Четверо хирургов обернулись было к нам, но они казались столь поглощены вскрытием мертвой плоти, обнажением сосудов, изучением каких-то тайн жизни в этом трупе, что тут же снова принялись за работу; последовал целый поток восклицаний:
— Видишь?
— Ну да, а что?
— Легкое!
— Сердце!
— Солнечное сплетение!
— Э…
Не помню всего дословно, но вечно буду помнить зрелище, открывшееся моему взгляду. Женское тело, белое как снег, местами трупно-зеленоватое, разъятое на четыре части и выпотрошенное, как заяц; под столом нагромождение отрезанных кусков плоти — и женщина, старая женщина, сидящая на скамеечке и спокойно жующая ломоть хлеба с ветчиной совсем рядом с этой ужасною сценой. Землисто-серое лицо старухи цветом напоминало лицо мертвеца. Она поднялась со скамейки и, собрав скрюченными пальцами все человеческие останки, бросила их в корзину.
— Боже! Какая красивая женщина! — невольно воскликнул Сильвио.

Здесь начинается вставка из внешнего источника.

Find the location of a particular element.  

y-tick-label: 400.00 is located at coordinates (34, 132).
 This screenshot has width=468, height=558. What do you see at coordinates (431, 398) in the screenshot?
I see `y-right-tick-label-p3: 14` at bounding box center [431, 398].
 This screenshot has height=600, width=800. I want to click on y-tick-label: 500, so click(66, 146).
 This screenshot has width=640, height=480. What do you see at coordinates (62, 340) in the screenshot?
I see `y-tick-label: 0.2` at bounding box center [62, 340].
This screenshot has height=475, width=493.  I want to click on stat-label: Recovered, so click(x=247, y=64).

— Она составила бы счастье честного человека, если бы была порядочная, — проворчала старуха.
Слова эти громом отдались в моем сердце.
— Таким образом, господа, — произнес старший из молодых людей, — я думаю, что могу утверждать в высшей степени важный факт. Вот уже третий раз, как я узнаю в органах головы…

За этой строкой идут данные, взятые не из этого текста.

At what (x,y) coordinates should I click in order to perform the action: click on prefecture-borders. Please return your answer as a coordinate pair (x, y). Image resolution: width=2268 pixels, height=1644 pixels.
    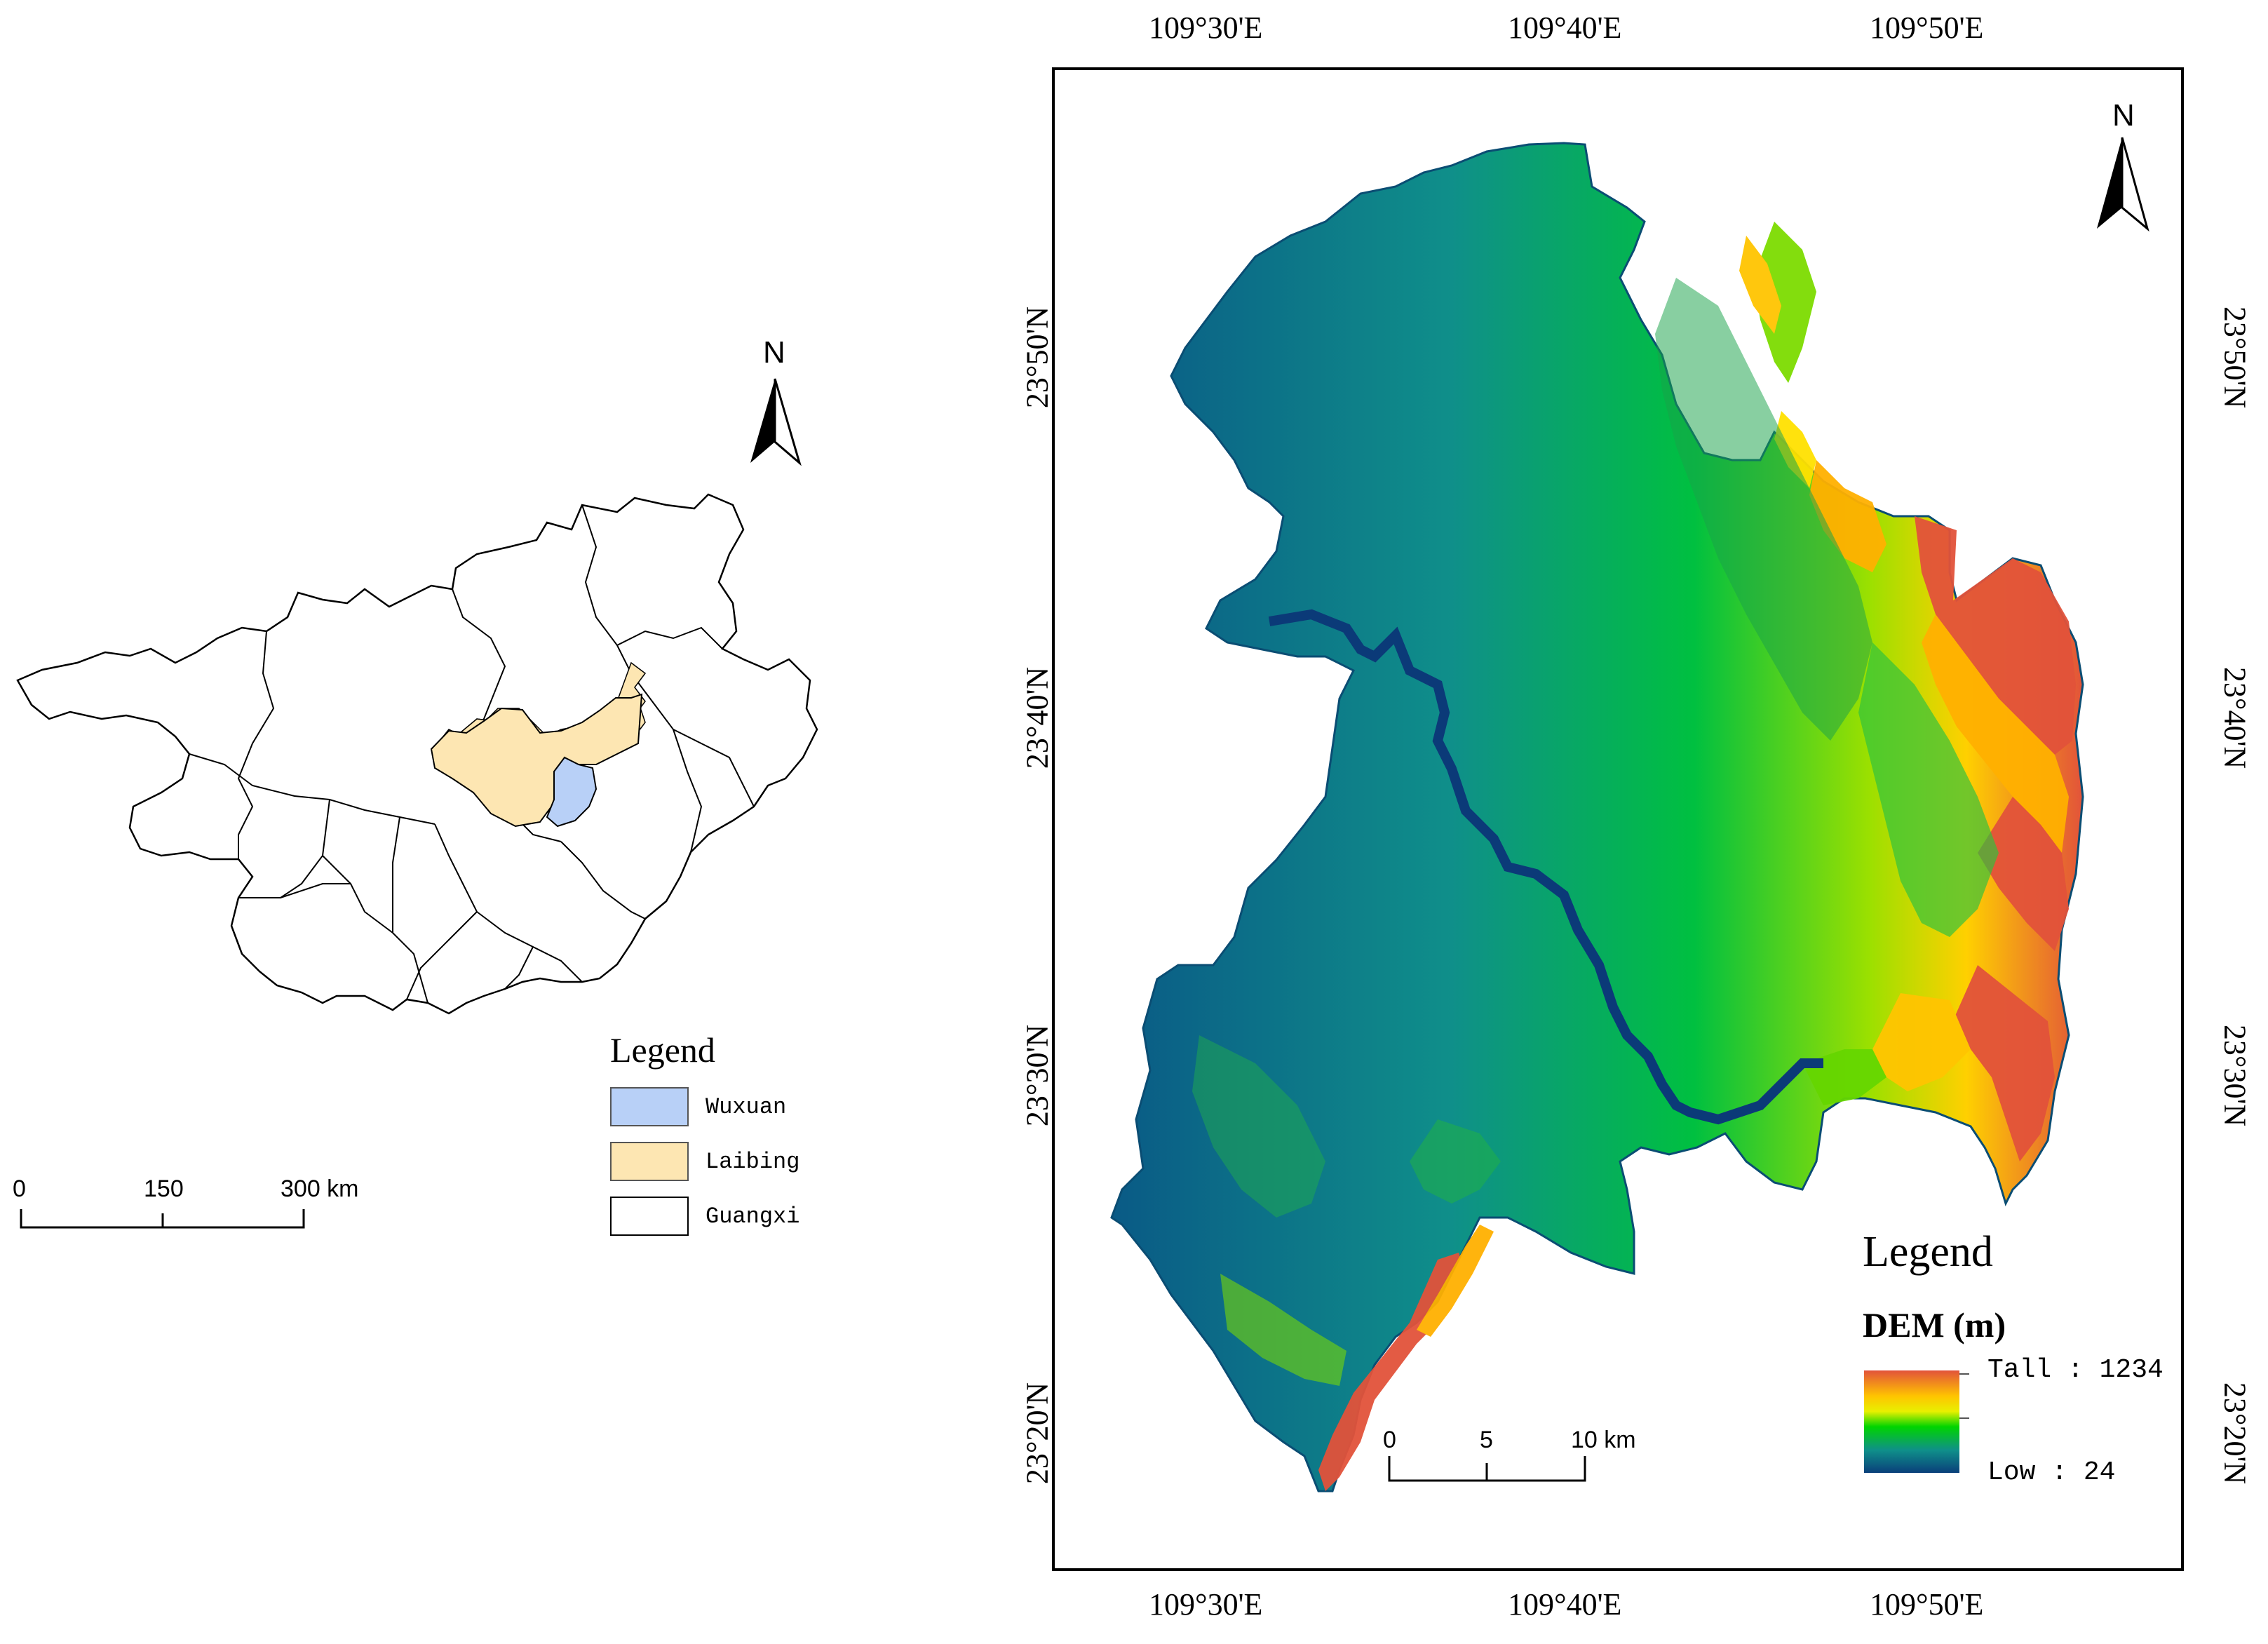
    Looking at the image, I should click on (472, 754).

Я обернулся к оратору, чей голос взывал к благоговейному вниманию, и увидел у него в руках голову… Анриетты. Я издал такой страшный вопль, что все замолчали, и упал на стул.
— Ужас доконал меня! — воскликнул я. — Как! Эти холодные внутренности, исполосованные вашими скальпелями; как, эти куски плоти в корзине, эти висящие лоскуты кожи… все это вчера в половине четвертого было Анриеттой?.. Она жила, она думала, она страдала!..
Молодые студенты глядели на меня как на сумасшедшего.
— Да, в четыре часа пять минут она жила, она думала, она страдала, — отвечал старший студент, — несмотря на то, что ее обезглавили. Как я уже говорил, это факт, в коем я уверен и который нетрудно было бы доказать, если бы вскрытие тела казненных производилось бы в присутствии людей образованных и добросовестных. Лично я думаю, что смерть через усекновение головы происходит, как и при удушении, из-за излияния черной крови в сосудистую систему. И вы только что видели, что, судя по состоянию органов мозга, ничто не могло помешать этой девушке мыслить в продолжение одной, двух, трех, четырех, — почем я знаю, может быть, и пяти, — минут после отделения головы от туловища. Я бы даже осмелился сказать, что тело не умирает hic et nunc[65]
.— Значит, она сильно страдала? — спросил я молодого человека.